# Introducing a Two-Armed Bandit Problem

Imagine we are playing a game with two coins: one is a fair coin and the other is an unfair coin that will land on 'heads' 70% of the time. Every round, we get to select one coin to flip, and if that coin lands as a 'heads', we get a payoff of $1. If it lands 'tails' we get nothing. 

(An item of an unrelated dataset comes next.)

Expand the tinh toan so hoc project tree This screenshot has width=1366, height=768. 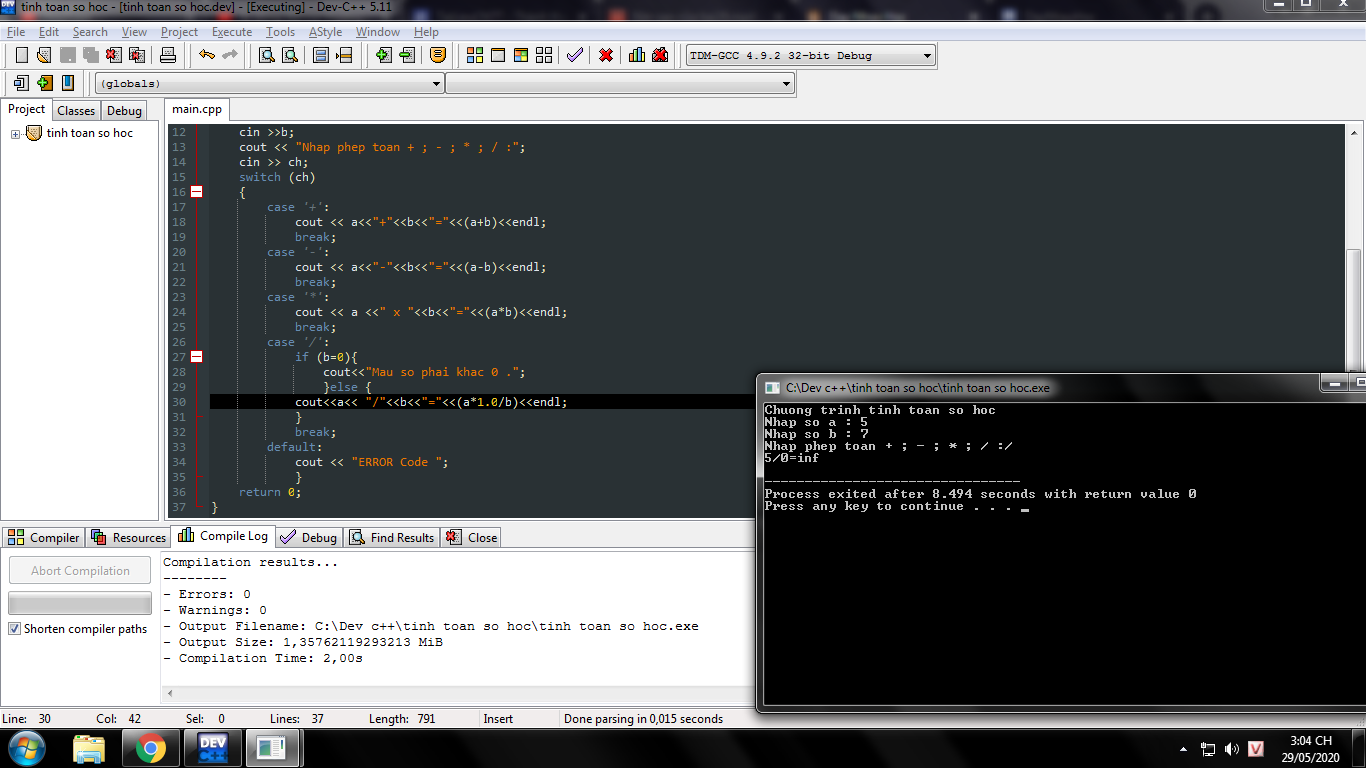pos(16,134)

These are bernoulli trials so the count of successes is an underlying binomial distribution. The Beta distribution is the conjugate prior for the Beta and Bernoulli distribution.



In [33]:
import numpy as np
import pandas as pd
from scipy.stats import binom
import plotly.graph_objects as go
import plotly.express as px

Goals:
1. Create a object to store the results and state of the game
2. When the object is initialized, it should initialize the game with two coins: one is unfair, the other is fair
3. Create a method that will flip a chosen coin and return the result/reward
4. Track results and plot the posterior likelihood function for the selected arm
5. Record the updated distribution based on the information given and update the priors

In [34]:
class game():
    def __init__(self):
        """Initialize the game with two arms, each with their unique probabilities 'p' of success"""
        if np.random.choice([0,1]) == 0:
            self.p = np.array([0.5, 0.7])
        else:
            self.p = np.array([0.7, 0.5])
        self.points = {0:0, 1:0}
        self.rounds = {0:0, 1:0}
        self.priors = {0:np.ones(1000), 1:np.ones(1000)}
        self.p_grid = np.linspace(0, 1, 1000)
        self.figs = {0:go.Figure(),
                     1:go.Figure()
                     }
    
    def make_bet(self, selected_arm: int, n=1):
        """Make 'n' bets on the selected arm and add points if our rng is less than the probability p"""
        selection = self.p[selected_arm]
        for i in range(n):
            if np.random.uniform() <= selection:
                self.points[selected_arm] += 1
            self.rounds[selected_arm] += 1
        self._make_figs(selected_arm)

    def score(self):
        print(f"points: {self.points}, rounds: {self.rounds}")
    
    def show_answers(self):
        print(self.p)

    def _make_figs(self, selected_arm):
        n = self.rounds[selected_arm]
        k = self.points[selected_arm]

        # Start with uniform prior
        prob_data = binom.pmf(k=k, n=n, p=self.p_grid) # Likelihood 
        # The binom.pmf function returns the probability of k successes over n trials when the probability of success is p
        # We want to plot the likelihood of each of these models across all values of p from 0 to 1
        posterior = prob_data * self.priors[selected_arm]
        posterior = posterior/sum(posterior)
        self.priors[selected_arm] = posterior

        self.figs[selected_arm].update_traces(overwrite=True, marker_color="LightGrey", marker_opacity=0.2)
        self.figs[selected_arm].add_scatter(x=self.p_grid, y=posterior, mode='lines', marker_color='Blue')
        self.figs[selected_arm].update_layout(title=f"{k} successes out of {n} trials")
        self.figs[selected_arm].update_layout(showlegend=False)
        
    def show_fig(self, selected_arm):
        return self.figs[selected_arm]

In [35]:
g = game()
selected_arm = 0

In [36]:
g.make_bet(selected_arm, n=10)

In [37]:
g.score()

points: {0: 7, 1: 0}, rounds: {0: 10, 1: 0}


So now that we've been able to create our function to initialize a game and simulate flipping a coin several times, we want to be able to incorporate new information into our decisionmaking. That is, based on the results of the coin flips, how can we use that new information to determine which coin is the 'winner'?

We can use the method of Bayesian updating to put that new knowledge to use. We can use the idea that the Posterior is the Prior probability times the Likelihood of the model given the data.


Recall Bayes Theorem:

$$P(A|B) = \frac{P(B|A)P(A)}{P(B)}$$

The hard part is translating our problem into a bayesian inference problem. 

We can translate the above number of 'wins' as a Binomial Distribution and compute our posterior probabilities of each p.

In [38]:
binom.pmf(g.points[0], g.rounds[0], 0.5) # What is the likelihood p=0.5 given the data?

0.11718750000000014

In [40]:
g.make_bet(selected_arm, 10)
g.show_fig(selected_arm)
# px.line(x=p_grid, y=posterior, title=f"Posterior Probability of a Bin({k}, {n}, p) with probability p given {k} successes and {n} trials")

Reference: [Statistical Rethinking Slides, Winter 2019](https://speakerdeck.com/rmcelreath/l02-statistical-rethinking-winter-2019?slide=22)

In [42]:
g.make_bet(selected_arm, n=100)
g.show_fig(selected_arm)